# WHAT TO PRODUCE:
Reproduce precisely the lines of the listing below, starting with the line that contains "Expand the GPU" and stopping after the line that contains "Open Restore via"; include nothing else.
-------- RECORDS PROVIDED
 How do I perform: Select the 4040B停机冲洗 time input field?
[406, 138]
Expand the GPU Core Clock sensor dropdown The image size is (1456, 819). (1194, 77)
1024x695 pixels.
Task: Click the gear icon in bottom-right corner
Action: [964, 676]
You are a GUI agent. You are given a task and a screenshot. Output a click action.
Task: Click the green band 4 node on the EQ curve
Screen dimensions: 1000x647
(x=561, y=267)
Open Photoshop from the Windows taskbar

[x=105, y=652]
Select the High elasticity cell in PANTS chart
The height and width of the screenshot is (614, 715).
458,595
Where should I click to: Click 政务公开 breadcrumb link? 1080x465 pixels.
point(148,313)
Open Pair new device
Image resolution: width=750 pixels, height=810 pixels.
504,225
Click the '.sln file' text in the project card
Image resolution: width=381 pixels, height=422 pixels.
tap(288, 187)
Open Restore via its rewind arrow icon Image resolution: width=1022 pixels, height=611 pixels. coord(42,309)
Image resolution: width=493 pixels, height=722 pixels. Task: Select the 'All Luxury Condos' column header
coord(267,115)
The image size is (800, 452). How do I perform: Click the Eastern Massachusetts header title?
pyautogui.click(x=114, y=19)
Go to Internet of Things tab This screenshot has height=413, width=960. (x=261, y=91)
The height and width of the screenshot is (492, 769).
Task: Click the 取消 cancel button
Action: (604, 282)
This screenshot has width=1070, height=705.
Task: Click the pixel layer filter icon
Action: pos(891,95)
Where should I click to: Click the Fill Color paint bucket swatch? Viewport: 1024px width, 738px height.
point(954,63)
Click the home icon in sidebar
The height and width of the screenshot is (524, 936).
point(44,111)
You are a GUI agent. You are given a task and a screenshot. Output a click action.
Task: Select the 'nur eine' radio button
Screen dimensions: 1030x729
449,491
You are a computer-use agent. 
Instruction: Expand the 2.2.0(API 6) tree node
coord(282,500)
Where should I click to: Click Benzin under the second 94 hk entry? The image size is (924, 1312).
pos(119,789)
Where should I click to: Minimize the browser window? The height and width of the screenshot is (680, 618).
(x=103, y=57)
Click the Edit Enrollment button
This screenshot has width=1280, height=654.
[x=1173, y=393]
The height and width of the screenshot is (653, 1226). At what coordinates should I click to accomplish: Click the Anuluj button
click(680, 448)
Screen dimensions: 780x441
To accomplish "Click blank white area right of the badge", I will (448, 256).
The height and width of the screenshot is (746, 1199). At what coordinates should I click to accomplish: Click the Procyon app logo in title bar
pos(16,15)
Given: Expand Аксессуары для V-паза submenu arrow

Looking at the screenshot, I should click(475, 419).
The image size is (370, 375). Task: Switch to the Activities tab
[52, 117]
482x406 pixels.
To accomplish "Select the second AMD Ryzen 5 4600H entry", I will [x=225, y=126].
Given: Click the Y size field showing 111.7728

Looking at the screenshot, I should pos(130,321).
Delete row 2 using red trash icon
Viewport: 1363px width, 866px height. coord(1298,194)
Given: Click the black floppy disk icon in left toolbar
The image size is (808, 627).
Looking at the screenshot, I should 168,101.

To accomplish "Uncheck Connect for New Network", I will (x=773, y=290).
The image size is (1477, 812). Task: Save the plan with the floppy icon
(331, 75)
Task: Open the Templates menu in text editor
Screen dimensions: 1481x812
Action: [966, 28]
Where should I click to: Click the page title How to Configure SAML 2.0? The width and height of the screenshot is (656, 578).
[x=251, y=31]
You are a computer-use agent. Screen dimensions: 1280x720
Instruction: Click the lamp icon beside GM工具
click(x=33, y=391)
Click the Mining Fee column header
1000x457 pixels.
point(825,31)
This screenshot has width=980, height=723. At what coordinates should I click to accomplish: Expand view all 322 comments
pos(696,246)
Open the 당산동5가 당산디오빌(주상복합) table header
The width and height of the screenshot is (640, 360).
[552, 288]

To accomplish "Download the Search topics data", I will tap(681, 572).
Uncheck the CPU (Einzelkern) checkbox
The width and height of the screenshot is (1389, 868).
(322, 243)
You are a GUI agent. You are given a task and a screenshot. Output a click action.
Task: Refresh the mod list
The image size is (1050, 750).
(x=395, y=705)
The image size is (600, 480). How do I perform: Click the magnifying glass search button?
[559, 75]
----------------
# OUTPUT OF THE TASK:
Expand the GPU Core Clock sensor dropdown The image size is (1456, 819). (1194, 77)
1024x695 pixels.
Task: Click the gear icon in bottom-right corner
Action: [964, 676]
You are a GUI agent. You are given a task and a screenshot. Output a click action.
Task: Click the green band 4 node on the EQ curve
Screen dimensions: 1000x647
(x=561, y=267)
Open Photoshop from the Windows taskbar

[x=105, y=652]
Select the High elasticity cell in PANTS chart
The height and width of the screenshot is (614, 715).
458,595
Where should I click to: Click 政务公开 breadcrumb link? 1080x465 pixels.
point(148,313)
Open Pair new device
Image resolution: width=750 pixels, height=810 pixels.
504,225
Click the '.sln file' text in the project card
Image resolution: width=381 pixels, height=422 pixels.
tap(288, 187)
Open Restore via its rewind arrow icon Image resolution: width=1022 pixels, height=611 pixels. coord(42,309)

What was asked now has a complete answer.